Caricom’s heads of government will hold a special meeting on the Ebola virus and chikungunya disease here on Tuesday, a release from the Office of the Prime Minister said yesterday. The release said the 17th Special Meeting of the Conference of Heads of Government of the Caricom will deal specifically with Ebola, which has ravaged West African countries, as well as the chikungunya disease, which is affecting people within the Caribbean Community.
The meeting will be hosted by Prime Minister Kamla Persad-Bissessar at the Diplomatic Centre, St Ann’s, from 4 pm. The release said the primary purpose of the meeting is to review action being taken regarding the current challenging public health issues facing the Caricom region, the Ebola and ChikV diseases, and to agree on a way forward.
It added that in early September, Persad-Bissessar had called for the special meeting of Caricom to discuss the public health issues. This call, the releases noted, was made even before the United Nations discussed Ebola at its 62nd General Assembly Meeting in New York in late September.
Dr Denzil Douglas, St Kitts and Nevis Prime Minister and Lead Head of Government for Human Resource Development, Health and HIV/AIDS, also called for discussions regarding these significant public health challenges, given the implications for the Caricom community. Expected to attend the meeting are Ministers of Foreign Affairs and Health in the region.

**Supplied information**.

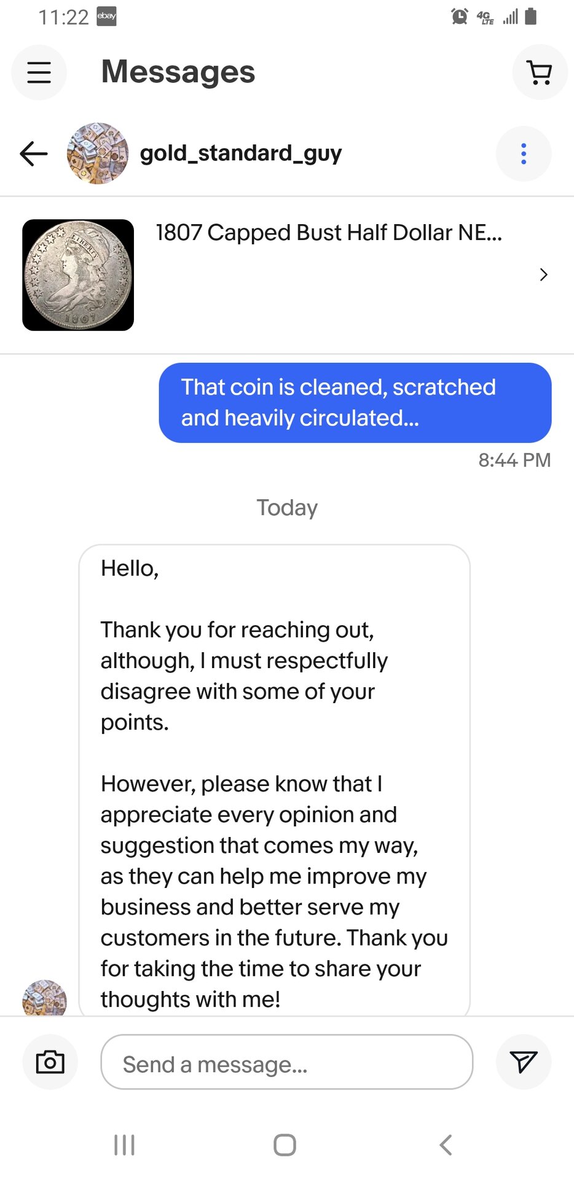
Task: Expand the truncated blue sent message
Action: pos(355,403)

**What the task asks**.
Answer these questions using the report on the Caricom special meeting:
(a) At what venue, and from what time, will the meeting be hosted?
(b) When did Persad-Bissessar call for the special meeting?
(c) Who is expected to attend the meeting?
Rely only on the report about the Caricom special meeting.

**Expected output**.
(a) At the Diplomatic Centre, St Ann's, from 4 pm.
(b) In early September.
(c) Ministers of Foreign Affairs and Health in the region.